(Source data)
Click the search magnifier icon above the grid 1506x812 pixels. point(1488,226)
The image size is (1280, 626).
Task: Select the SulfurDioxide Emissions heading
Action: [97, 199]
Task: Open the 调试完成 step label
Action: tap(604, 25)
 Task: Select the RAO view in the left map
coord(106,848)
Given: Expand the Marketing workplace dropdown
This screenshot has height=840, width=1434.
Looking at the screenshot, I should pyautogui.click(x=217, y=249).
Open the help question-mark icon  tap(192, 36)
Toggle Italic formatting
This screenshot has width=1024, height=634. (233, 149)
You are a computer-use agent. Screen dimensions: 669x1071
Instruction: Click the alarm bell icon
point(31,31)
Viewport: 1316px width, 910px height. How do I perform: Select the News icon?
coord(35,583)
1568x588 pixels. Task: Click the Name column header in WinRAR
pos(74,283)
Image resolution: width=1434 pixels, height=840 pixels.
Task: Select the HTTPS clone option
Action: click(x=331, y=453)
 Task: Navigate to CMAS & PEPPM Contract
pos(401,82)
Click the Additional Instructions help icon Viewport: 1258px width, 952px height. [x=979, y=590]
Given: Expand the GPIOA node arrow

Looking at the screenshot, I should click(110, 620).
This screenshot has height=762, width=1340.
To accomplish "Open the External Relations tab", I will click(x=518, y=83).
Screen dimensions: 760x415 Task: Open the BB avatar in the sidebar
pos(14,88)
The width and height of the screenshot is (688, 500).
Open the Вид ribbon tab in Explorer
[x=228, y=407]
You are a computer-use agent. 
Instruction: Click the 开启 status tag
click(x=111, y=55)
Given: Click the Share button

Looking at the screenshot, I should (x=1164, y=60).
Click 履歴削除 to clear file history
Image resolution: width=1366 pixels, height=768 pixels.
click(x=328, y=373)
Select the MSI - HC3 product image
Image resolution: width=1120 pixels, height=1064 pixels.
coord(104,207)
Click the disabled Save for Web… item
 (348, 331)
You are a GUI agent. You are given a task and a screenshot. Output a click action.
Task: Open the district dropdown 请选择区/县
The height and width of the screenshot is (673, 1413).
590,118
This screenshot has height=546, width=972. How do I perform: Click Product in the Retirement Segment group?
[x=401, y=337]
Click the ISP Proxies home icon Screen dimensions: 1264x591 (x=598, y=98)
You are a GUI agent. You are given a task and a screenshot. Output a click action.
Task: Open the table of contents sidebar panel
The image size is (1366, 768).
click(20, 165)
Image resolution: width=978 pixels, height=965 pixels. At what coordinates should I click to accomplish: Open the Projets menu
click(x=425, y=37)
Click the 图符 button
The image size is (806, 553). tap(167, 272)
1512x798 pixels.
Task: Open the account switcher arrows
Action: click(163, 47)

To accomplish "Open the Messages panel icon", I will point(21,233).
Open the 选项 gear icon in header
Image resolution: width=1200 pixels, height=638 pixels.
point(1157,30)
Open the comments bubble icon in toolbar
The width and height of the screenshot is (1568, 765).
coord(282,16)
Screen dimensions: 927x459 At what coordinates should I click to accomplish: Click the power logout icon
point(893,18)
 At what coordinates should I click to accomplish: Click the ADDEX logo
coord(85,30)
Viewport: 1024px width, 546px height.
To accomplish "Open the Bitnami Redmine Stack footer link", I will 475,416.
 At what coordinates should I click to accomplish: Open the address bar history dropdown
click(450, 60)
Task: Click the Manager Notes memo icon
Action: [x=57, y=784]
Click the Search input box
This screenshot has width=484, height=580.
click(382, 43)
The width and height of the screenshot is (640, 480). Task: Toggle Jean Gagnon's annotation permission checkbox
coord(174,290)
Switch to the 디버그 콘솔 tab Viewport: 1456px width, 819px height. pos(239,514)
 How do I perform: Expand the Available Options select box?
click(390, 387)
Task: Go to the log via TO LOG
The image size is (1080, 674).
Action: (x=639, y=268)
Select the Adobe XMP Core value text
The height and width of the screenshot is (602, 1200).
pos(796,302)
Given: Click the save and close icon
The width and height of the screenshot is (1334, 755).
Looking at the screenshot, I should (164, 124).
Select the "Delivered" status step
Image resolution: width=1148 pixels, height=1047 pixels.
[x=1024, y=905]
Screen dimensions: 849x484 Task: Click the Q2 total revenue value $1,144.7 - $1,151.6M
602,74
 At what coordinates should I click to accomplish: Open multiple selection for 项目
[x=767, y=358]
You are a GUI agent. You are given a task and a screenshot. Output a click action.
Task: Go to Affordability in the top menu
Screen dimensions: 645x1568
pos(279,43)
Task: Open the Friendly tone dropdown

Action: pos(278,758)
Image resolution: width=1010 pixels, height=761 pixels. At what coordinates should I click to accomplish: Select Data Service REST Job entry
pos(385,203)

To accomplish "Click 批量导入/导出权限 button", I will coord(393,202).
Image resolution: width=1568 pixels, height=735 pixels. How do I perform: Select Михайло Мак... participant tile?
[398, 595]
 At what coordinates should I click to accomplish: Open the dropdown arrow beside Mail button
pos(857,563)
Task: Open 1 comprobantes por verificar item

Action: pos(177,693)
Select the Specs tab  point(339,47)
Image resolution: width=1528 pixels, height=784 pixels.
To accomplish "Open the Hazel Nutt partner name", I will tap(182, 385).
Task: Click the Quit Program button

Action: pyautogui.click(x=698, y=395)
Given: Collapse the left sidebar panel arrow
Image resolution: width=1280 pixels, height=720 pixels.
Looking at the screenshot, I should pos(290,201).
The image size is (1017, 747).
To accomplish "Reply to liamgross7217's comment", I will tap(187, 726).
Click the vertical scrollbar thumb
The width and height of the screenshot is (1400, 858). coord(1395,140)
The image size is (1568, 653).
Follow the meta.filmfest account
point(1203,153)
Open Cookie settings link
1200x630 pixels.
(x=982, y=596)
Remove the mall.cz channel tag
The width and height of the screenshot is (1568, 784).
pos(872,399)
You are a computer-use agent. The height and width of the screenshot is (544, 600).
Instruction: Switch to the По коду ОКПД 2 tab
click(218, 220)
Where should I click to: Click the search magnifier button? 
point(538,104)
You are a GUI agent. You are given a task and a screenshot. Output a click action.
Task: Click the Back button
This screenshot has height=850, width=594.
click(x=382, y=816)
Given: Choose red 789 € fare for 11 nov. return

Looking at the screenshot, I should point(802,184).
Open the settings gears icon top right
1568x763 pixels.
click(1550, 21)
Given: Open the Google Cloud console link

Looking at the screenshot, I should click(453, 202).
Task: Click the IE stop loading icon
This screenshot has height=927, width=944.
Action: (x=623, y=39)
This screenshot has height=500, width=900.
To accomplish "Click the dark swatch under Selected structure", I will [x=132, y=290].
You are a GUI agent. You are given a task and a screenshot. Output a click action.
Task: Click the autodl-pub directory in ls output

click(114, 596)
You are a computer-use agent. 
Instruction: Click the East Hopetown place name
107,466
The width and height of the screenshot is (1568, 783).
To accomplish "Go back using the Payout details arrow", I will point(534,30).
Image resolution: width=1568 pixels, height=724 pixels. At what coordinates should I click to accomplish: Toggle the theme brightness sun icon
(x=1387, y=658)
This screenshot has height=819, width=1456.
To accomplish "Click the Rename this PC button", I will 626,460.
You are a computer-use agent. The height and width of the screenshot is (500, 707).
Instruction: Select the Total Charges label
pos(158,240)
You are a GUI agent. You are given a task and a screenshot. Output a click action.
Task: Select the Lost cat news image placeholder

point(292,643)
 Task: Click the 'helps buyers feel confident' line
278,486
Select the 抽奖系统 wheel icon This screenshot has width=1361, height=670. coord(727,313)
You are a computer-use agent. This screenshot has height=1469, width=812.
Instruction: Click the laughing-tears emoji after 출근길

— Given task —
Please copy all of the items above word for word.

— Complete response —
Click the search magnifier icon above the grid 1506x812 pixels. point(1488,226)
The image size is (1280, 626).
Task: Select the SulfurDioxide Emissions heading
Action: [97, 199]
Task: Open the 调试完成 step label
Action: tap(604, 25)
 Task: Select the RAO view in the left map
coord(106,848)
Given: Expand the Marketing workplace dropdown
This screenshot has height=840, width=1434.
Looking at the screenshot, I should pyautogui.click(x=217, y=249).
Open the help question-mark icon  tap(192, 36)
Toggle Italic formatting
This screenshot has width=1024, height=634. (233, 149)
You are a computer-use agent. Screen dimensions: 669x1071
Instruction: Click the alarm bell icon
point(31,31)
Viewport: 1316px width, 910px height. How do I perform: Select the News icon?
coord(35,583)
1568x588 pixels. Task: Click the Name column header in WinRAR
pos(74,283)
Image resolution: width=1434 pixels, height=840 pixels.
Task: Select the HTTPS clone option
Action: click(x=331, y=453)
 Task: Navigate to CMAS & PEPPM Contract
pos(401,82)
Click the Additional Instructions help icon Viewport: 1258px width, 952px height. [x=979, y=590]
Given: Expand the GPIOA node arrow

Looking at the screenshot, I should click(110, 620).
This screenshot has height=762, width=1340.
To accomplish "Open the External Relations tab", I will click(x=518, y=83).
Screen dimensions: 760x415 Task: Open the BB avatar in the sidebar
pos(14,88)
The width and height of the screenshot is (688, 500).
Open the Вид ribbon tab in Explorer
[x=228, y=407]
You are a computer-use agent. 
Instruction: Click the 开启 status tag
click(x=111, y=55)
Given: Click the Share button

Looking at the screenshot, I should (x=1164, y=60).
Click 履歴削除 to clear file history
Image resolution: width=1366 pixels, height=768 pixels.
click(x=328, y=373)
Select the MSI - HC3 product image
Image resolution: width=1120 pixels, height=1064 pixels.
coord(104,207)
Click the disabled Save for Web… item
 (348, 331)
You are a GUI agent. You are given a task and a screenshot. Output a click action.
Task: Open the district dropdown 请选择区/县
The height and width of the screenshot is (673, 1413).
590,118
This screenshot has height=546, width=972. How do I perform: Click Product in the Retirement Segment group?
[x=401, y=337]
Click the ISP Proxies home icon Screen dimensions: 1264x591 (x=598, y=98)
You are a GUI agent. You are given a task and a screenshot. Output a click action.
Task: Open the table of contents sidebar panel
The image size is (1366, 768).
click(20, 165)
Image resolution: width=978 pixels, height=965 pixels. At what coordinates should I click to accomplish: Open the Projets menu
click(x=425, y=37)
Click the 图符 button
The image size is (806, 553). tap(167, 272)
1512x798 pixels.
Task: Open the account switcher arrows
Action: click(163, 47)

To accomplish "Open the Messages panel icon", I will point(21,233).
Open the 选项 gear icon in header
Image resolution: width=1200 pixels, height=638 pixels.
point(1157,30)
Open the comments bubble icon in toolbar
The width and height of the screenshot is (1568, 765).
coord(282,16)
Screen dimensions: 927x459 At what coordinates should I click to accomplish: Click the power logout icon
point(893,18)
 At what coordinates should I click to accomplish: Click the ADDEX logo
coord(85,30)
Viewport: 1024px width, 546px height.
To accomplish "Open the Bitnami Redmine Stack footer link", I will 475,416.
 At what coordinates should I click to accomplish: Open the address bar history dropdown
click(450, 60)
Task: Click the Manager Notes memo icon
Action: [x=57, y=784]
Click the Search input box
This screenshot has width=484, height=580.
click(382, 43)
The width and height of the screenshot is (640, 480). Task: Toggle Jean Gagnon's annotation permission checkbox
coord(174,290)
Switch to the 디버그 콘솔 tab Viewport: 1456px width, 819px height. pos(239,514)
 How do I perform: Expand the Available Options select box?
click(390, 387)
Task: Go to the log via TO LOG
The image size is (1080, 674).
Action: (x=639, y=268)
Select the Adobe XMP Core value text
The height and width of the screenshot is (602, 1200).
pos(796,302)
Given: Click the save and close icon
The width and height of the screenshot is (1334, 755).
Looking at the screenshot, I should (164, 124).
Select the "Delivered" status step
Image resolution: width=1148 pixels, height=1047 pixels.
[x=1024, y=905]
Screen dimensions: 849x484 Task: Click the Q2 total revenue value $1,144.7 - $1,151.6M
602,74
 At what coordinates should I click to accomplish: Open multiple selection for 项目
[x=767, y=358]
You are a GUI agent. You are given a task and a screenshot. Output a click action.
Task: Go to Affordability in the top menu
Screen dimensions: 645x1568
pos(279,43)
Task: Open the Friendly tone dropdown

Action: pos(278,758)
Image resolution: width=1010 pixels, height=761 pixels. At what coordinates should I click to accomplish: Select Data Service REST Job entry
pos(385,203)

To accomplish "Click 批量导入/导出权限 button", I will coord(393,202).
Image resolution: width=1568 pixels, height=735 pixels. How do I perform: Select Михайло Мак... participant tile?
[398, 595]
 At what coordinates should I click to accomplish: Open the dropdown arrow beside Mail button
pos(857,563)
Task: Open 1 comprobantes por verificar item

Action: pos(177,693)
Select the Specs tab  point(339,47)
Image resolution: width=1528 pixels, height=784 pixels.
To accomplish "Open the Hazel Nutt partner name", I will tap(182, 385).
Task: Click the Quit Program button

Action: pyautogui.click(x=698, y=395)
Given: Collapse the left sidebar panel arrow
Image resolution: width=1280 pixels, height=720 pixels.
Looking at the screenshot, I should pos(290,201).
The image size is (1017, 747).
To accomplish "Reply to liamgross7217's comment", I will tap(187, 726).
Click the vertical scrollbar thumb
The width and height of the screenshot is (1400, 858). coord(1395,140)
The image size is (1568, 653).
Follow the meta.filmfest account
point(1203,153)
Open Cookie settings link
1200x630 pixels.
(x=982, y=596)
Remove the mall.cz channel tag
The width and height of the screenshot is (1568, 784).
pos(872,399)
You are a computer-use agent. The height and width of the screenshot is (544, 600).
Instruction: Switch to the По коду ОКПД 2 tab
click(218, 220)
Where should I click to: Click the search magnifier button? 
point(538,104)
You are a GUI agent. You are given a task and a screenshot. Output a click action.
Task: Click the Back button
This screenshot has height=850, width=594.
click(x=382, y=816)
Given: Choose red 789 € fare for 11 nov. return

Looking at the screenshot, I should point(802,184).
Open the settings gears icon top right
1568x763 pixels.
click(1550, 21)
Given: Open the Google Cloud console link

Looking at the screenshot, I should click(453, 202).
Task: Click the IE stop loading icon
This screenshot has height=927, width=944.
Action: (x=623, y=39)
This screenshot has height=500, width=900.
To accomplish "Click the dark swatch under Selected structure", I will [x=132, y=290].
You are a GUI agent. You are given a task and a screenshot. Output a click action.
Task: Click the autodl-pub directory in ls output

click(114, 596)
You are a computer-use agent. 
Instruction: Click the East Hopetown place name
107,466
The width and height of the screenshot is (1568, 783).
To accomplish "Go back using the Payout details arrow", I will point(534,30).
Image resolution: width=1568 pixels, height=724 pixels. At what coordinates should I click to accomplish: Toggle the theme brightness sun icon
(x=1387, y=658)
This screenshot has height=819, width=1456.
To accomplish "Click the Rename this PC button", I will 626,460.
You are a computer-use agent. The height and width of the screenshot is (500, 707).
Instruction: Select the Total Charges label
pos(158,240)
You are a GUI agent. You are given a task and a screenshot. Output a click action.
Task: Select the Lost cat news image placeholder

point(292,643)
 Task: Click the 'helps buyers feel confident' line
278,486
Select the 抽奖系统 wheel icon This screenshot has width=1361, height=670. coord(727,313)
You are a computer-use agent. This screenshot has height=1469, width=812.
Instruction: Click the laughing-tears emoji after 출근길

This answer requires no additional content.